So, today is the Thursday of National Eating Disorders Awareness Week 2011, and if I may say so, my last NEDAW as a Centre College student has been tremendously successful!! I anticipate the rest of the week to be successful, too....we only have one more day of our info table at lunch, but in lieu of the 5K we had for a couple of years (not last year, but one and two years before that), our speaker (Cary Kemp Larson, who is actually a Centre grad) is leading a resilience workshop for two hours on Saturday morning. I anticipate it to be very informational and, well, fun....because she's a fun person. I can tell that from just today. :)
Anyway, if you would have asked me this time LAST week what my feelings were about the upcoming NEDAW (well, upcoming if it were last week, but current since it's THIS week), I would have told you, "I honestly don't feel as if I am in any state of mind where I should be in this position of leadership I am in as president of Centre BALANCE, the sponsoring campus organization for NEDAW." Reason being, last week was not the best week I've had, recovery-wise. I have EXCELLENT news, though.

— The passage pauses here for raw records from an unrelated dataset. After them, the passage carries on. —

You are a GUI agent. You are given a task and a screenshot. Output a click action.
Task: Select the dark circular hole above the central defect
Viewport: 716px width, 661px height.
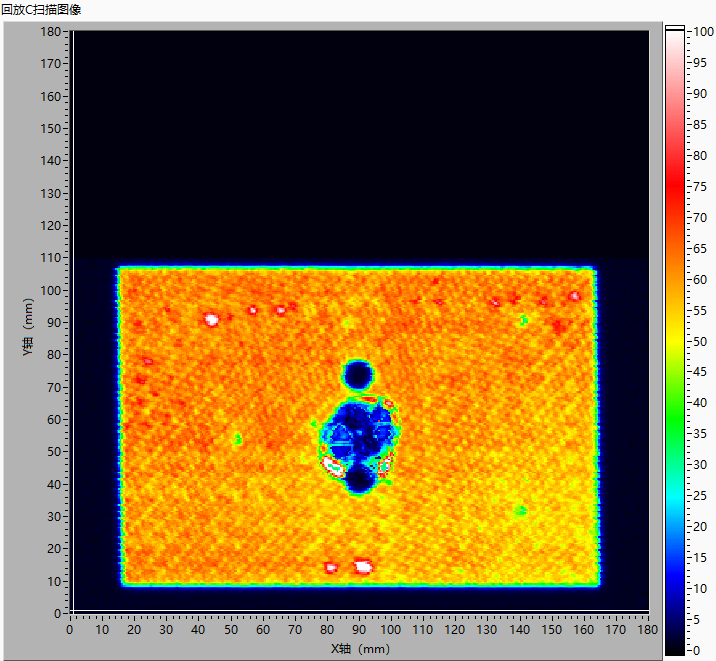point(358,375)
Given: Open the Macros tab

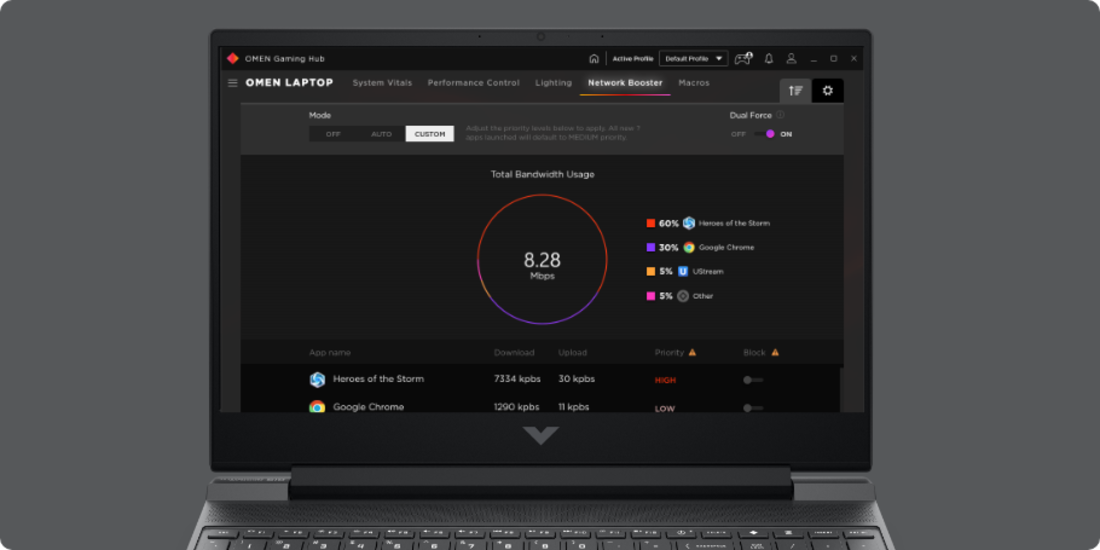Looking at the screenshot, I should [694, 83].
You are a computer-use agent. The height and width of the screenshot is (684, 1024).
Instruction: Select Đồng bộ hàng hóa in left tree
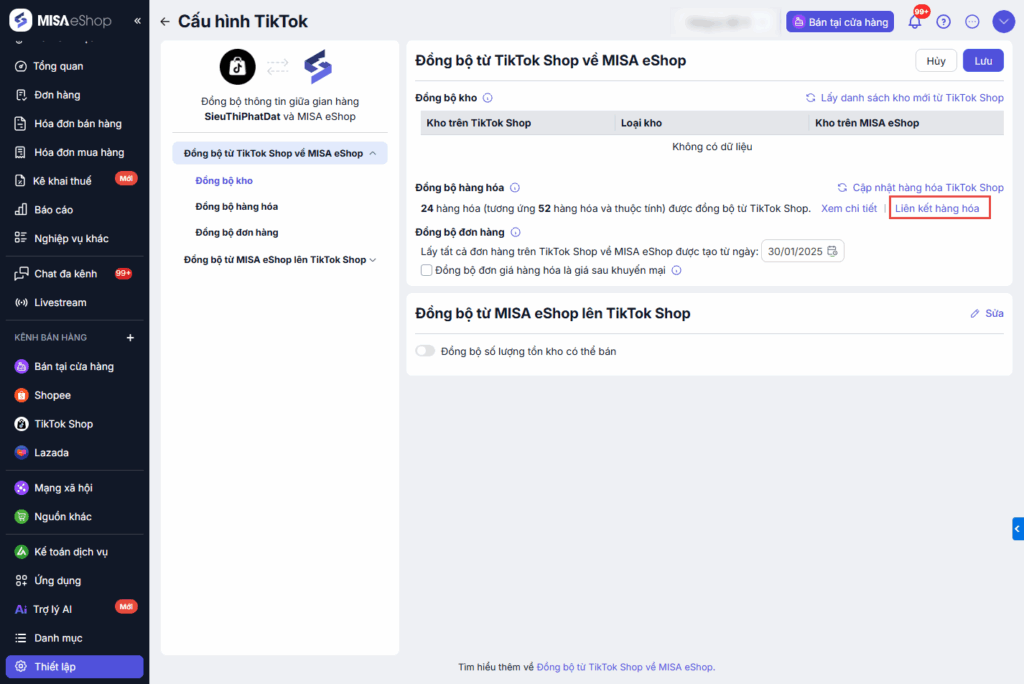[236, 206]
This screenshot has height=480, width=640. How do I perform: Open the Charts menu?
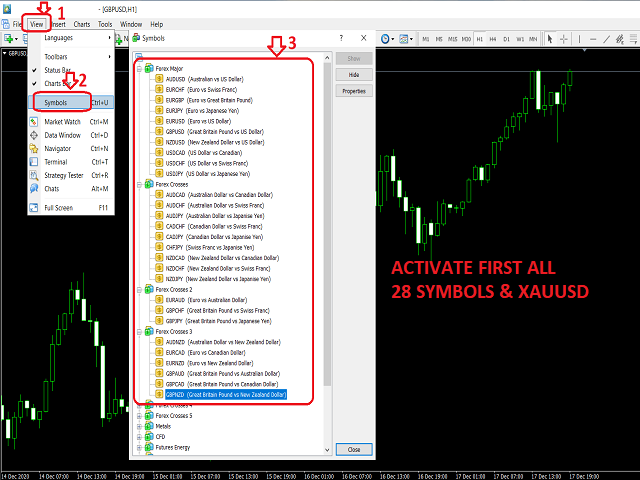click(81, 23)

I am rocking some serious RECOVERY SWAGGER right now. Last weekend, I had an incredible amount of support/encouragement given to me by the person I love the most (Rog), and that support is what jump started me back on the right path. Honestly, I can say that I FEEL more in control of my recovery now....something that, a week ago, I would have said was impossible. Above ALL, though, I want to make sure that THE ONE who deserves ALL the credit receives it. See below.
I have told more than one person this over the course of the past few days, but I honestly would not be in recovery at all right now if it weren't for GOD. Seriously, while it's excellent to have Rog support me (and don't get me wrong, I'm definitely NOT discounting the support and understanding Rog gives me....I feel so incredibly blessed to have him in my life....and it IS largely due to his support/insistence that I was able to get back on the right track), it's even cooler to know that I have THE ONE AND ONLY TRUE GOD fighting for me. At times when I feel weak, not strong enough to fight my battles by myself, it's like I hear God whispering to me, "You don't have to do it alone. I am here. I am holding you. You are my precious child, and I will not let you fall." That is so AWESOME!!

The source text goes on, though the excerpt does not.